I hope it will happen for us. Someday. Not yet. We’re not ready for it yet, in so many ways. Some people try again as soon as they get the all-clear from their doctors; we won’t be doing that. Our first few months back in the States are not certain ones – we don’t know where we’ll end up or what we’ll be doing or what our living situation will be like. We want to be settled before trying again; we want to avoid the stress of uncertainty and moving that we went through this year. Being pregnant again will be stressful enough; we want to make it as easy on us as possible.

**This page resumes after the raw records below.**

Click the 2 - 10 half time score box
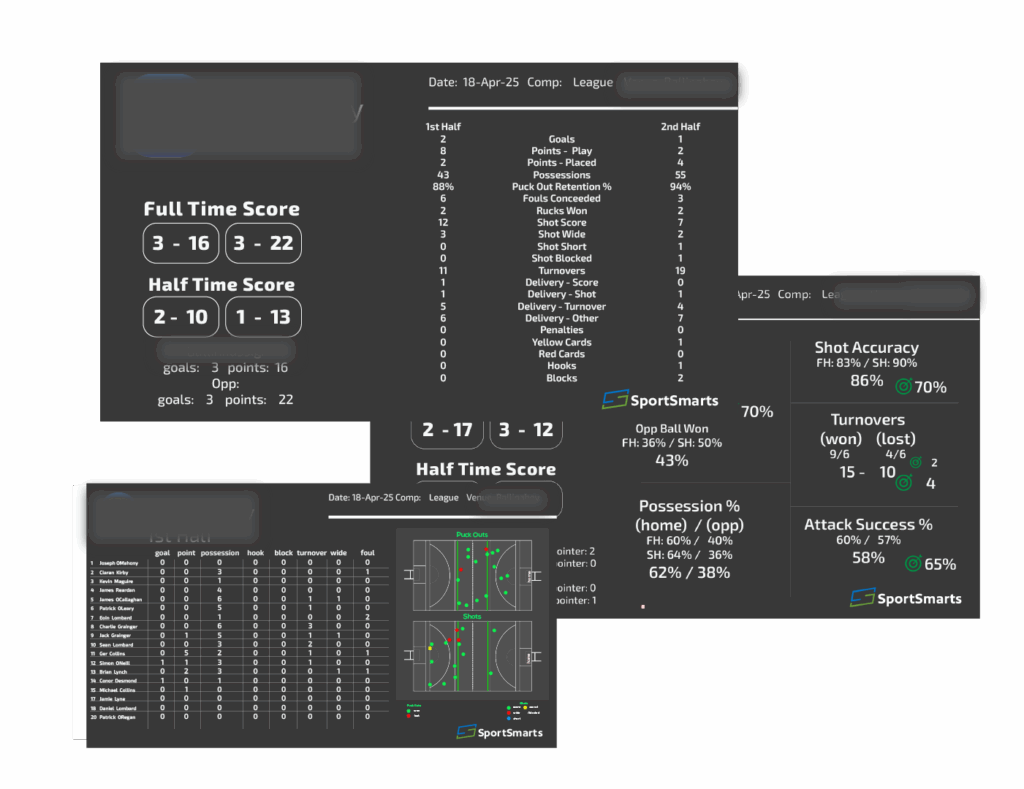Viewport: 1024px width, 789px height. click(181, 317)
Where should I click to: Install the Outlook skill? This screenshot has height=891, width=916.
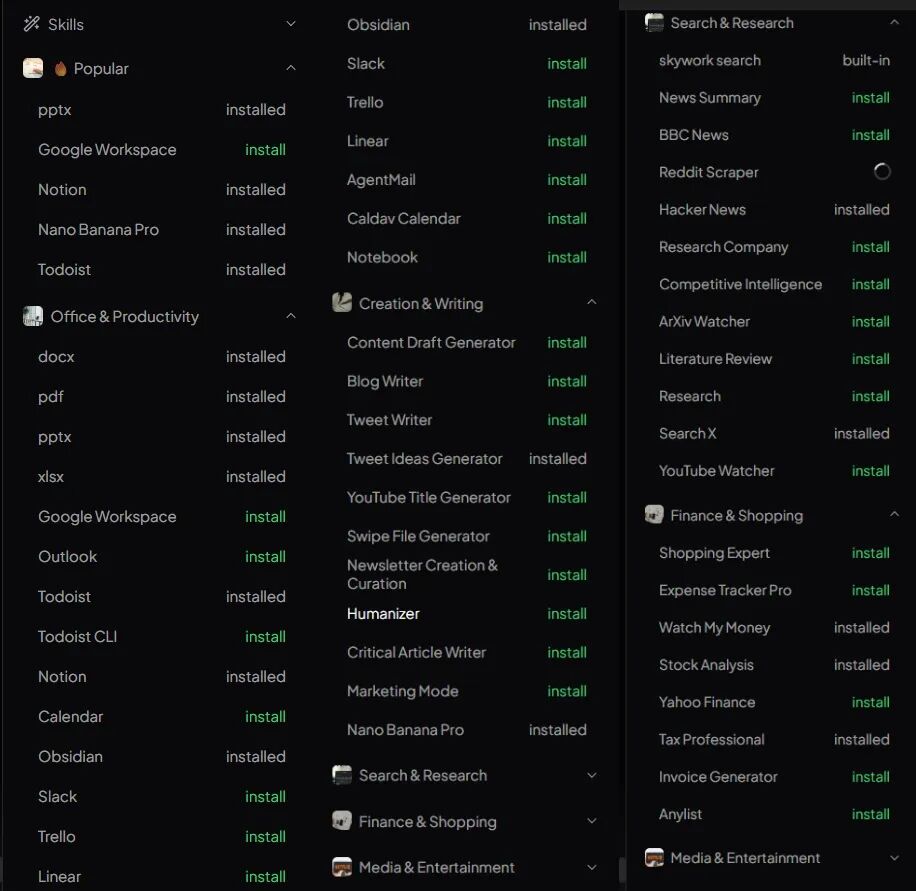coord(265,557)
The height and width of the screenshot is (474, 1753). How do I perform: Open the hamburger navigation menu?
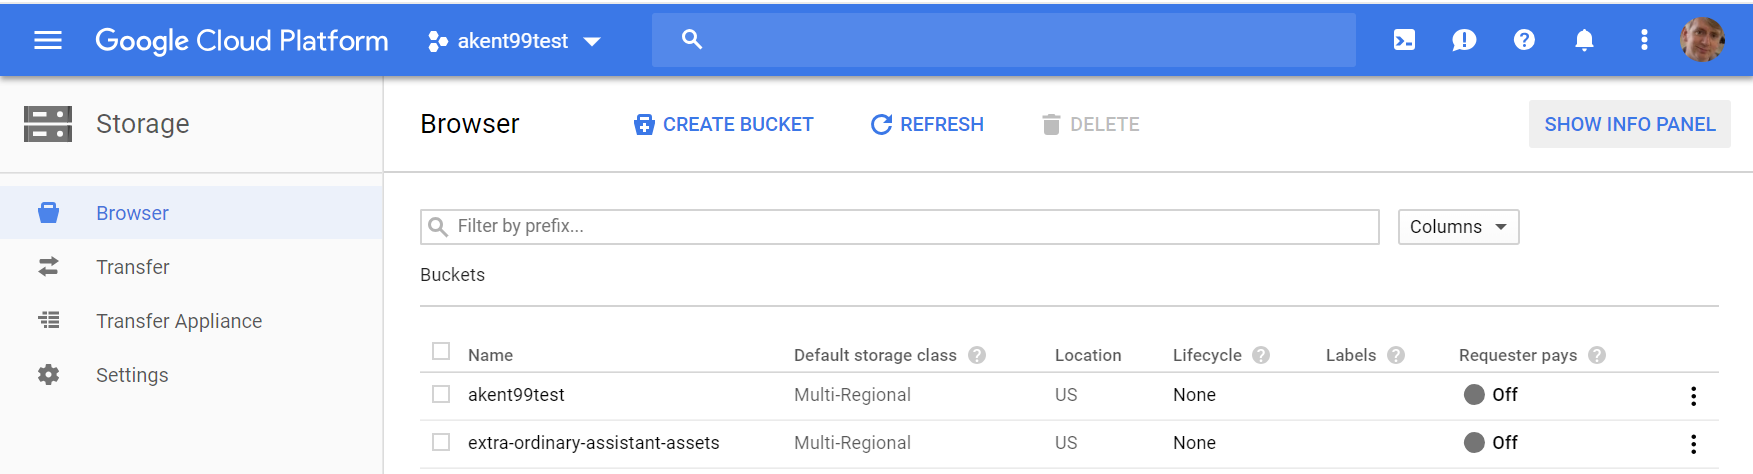coord(48,40)
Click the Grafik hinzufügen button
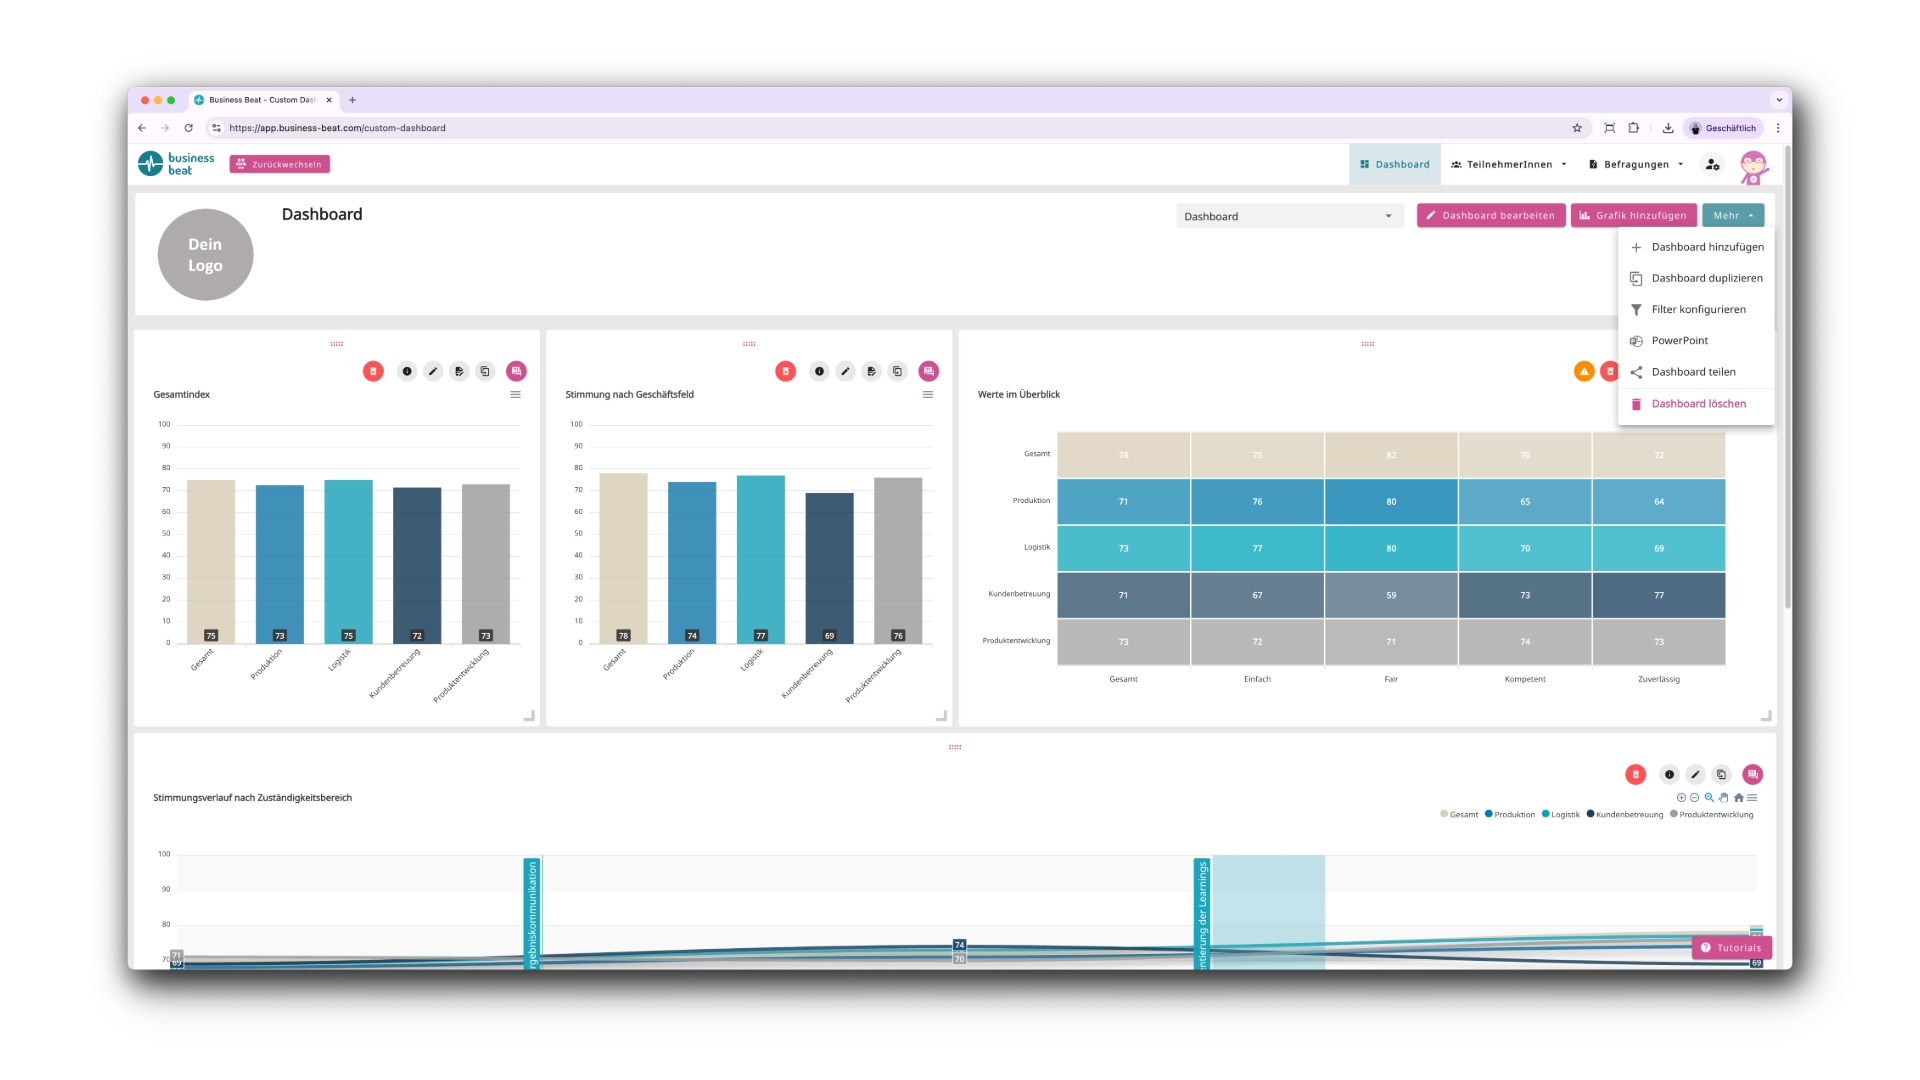 pyautogui.click(x=1633, y=216)
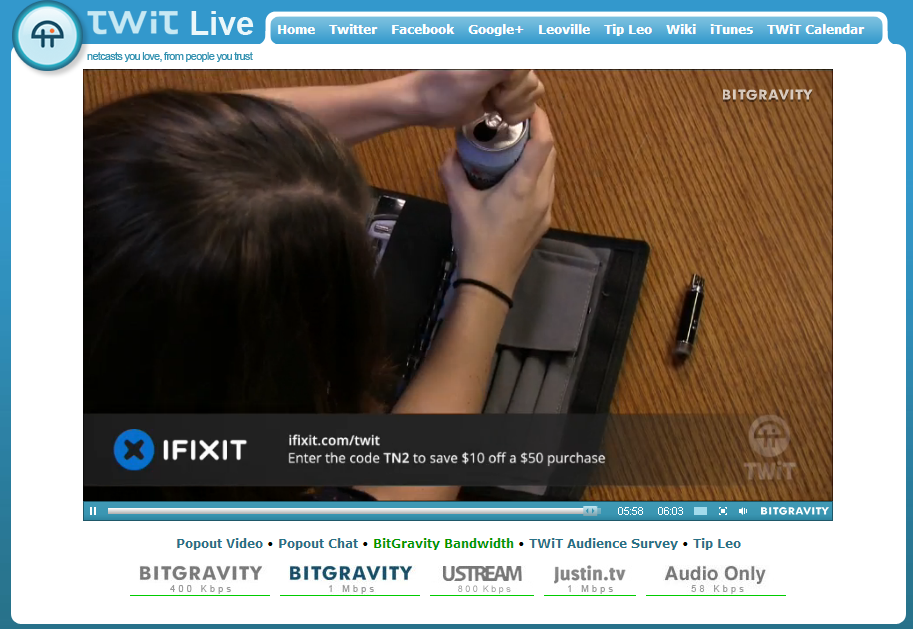
Task: Pause the live video playback
Action: click(x=93, y=511)
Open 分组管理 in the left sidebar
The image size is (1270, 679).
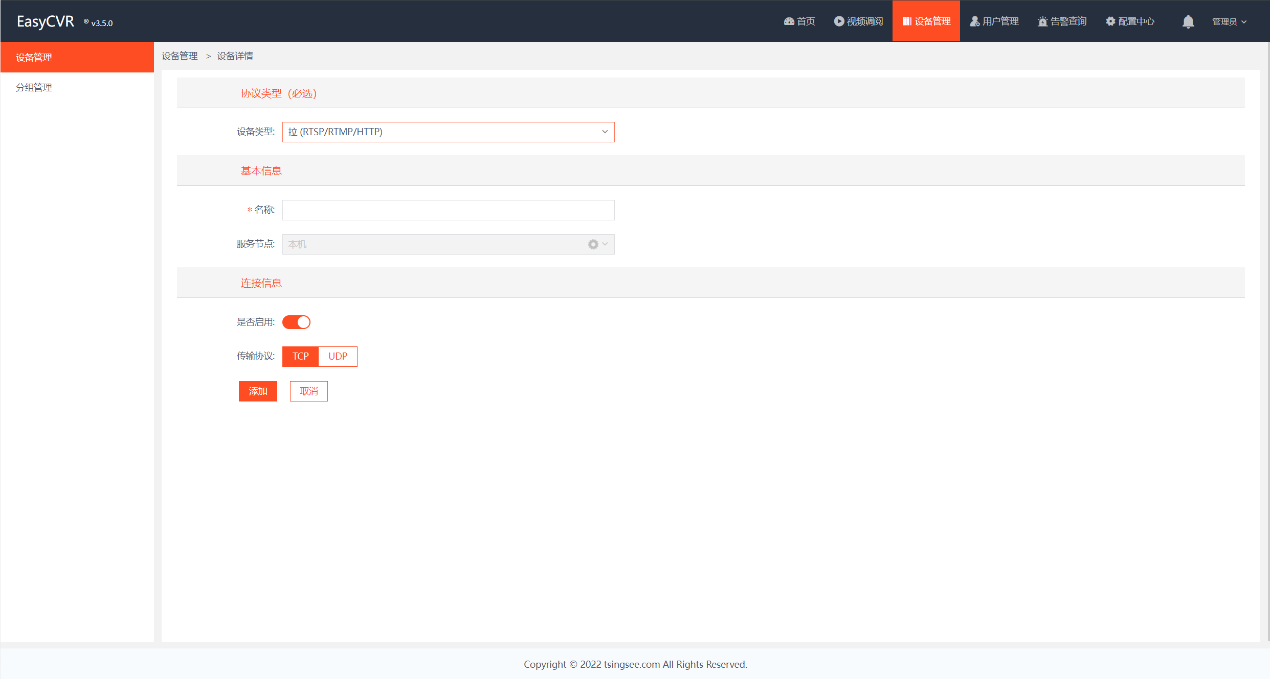(77, 87)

Also, emotionally, we aren’t ready, and it will probably be a while. I’ve read a lot of stories of women who try again two or three months afterwards and have their babies around the due date of their lost child. I don’t think that’s something I could do. It’s not just the closeness to Lauren’s due date, even though there are so many reasons why that would make me uncomfortable (I can’t bear the thought of sharing Lauren’s day with a rainbow baby, who should have a day of his/her own). I don’t know that I could be pregnant again as I was pregnant this year, experiencing all the same things as I experienced them with Lauren. My rainbow baby will be a new baby, and I want new experiences. I don’t want to relive everything. And three months is not enough time for me. I don’t have the strength to try again so soon. I want to, more than anything, but I know it won’t be right for me.

And, one more thing – probably the most important thing. I’m scared. Not of being pregnant again; I’ve found that I can survive that. Likewise, I’m not afraid of labor and delivery, as I know I can also survive that. I’m afraid of what all baby-loss mothers are afraid of: losing another child. The odds of that happening are small. But it can still happen. I won’t be fooled by the innocent naivete of the pregnant woman who has never felt a loss. I see life now through the eyes of experience, and I wonder that it might not be possible for me to simply enjoy being pregnant now. I want to enjoy it next time, appreciate it for everything it is. But how can I? From the moment I feel my baby moving, how will I be able to think of anything else? How many minutes – hours – will I spend lying on my side, waiting to feel that life is still nestled within me? I don’t want to be scared my entire pregnancy, but I doubt I can trust myself not to be.

It’s really for this reason that I will need time before trying for our rainbow. I need to know that I can trust myself and my body to have a healthy pregnancy; I need to have confidence that I can give birth to a heathly, breathing baby. But I do know this – I’m waiting for the day when I can hold my rainbow baby and look into his or her eyes and know that things are alright. A rainbow baby won’t bring Lauren back to me, but it will still bring something wonderful into my life, and I want that. I want to bring another child into our little family, a child I never thought I would want to have, a child I never would have thought to expect. I want more than anything to meet Lauren’s younger brother or sister.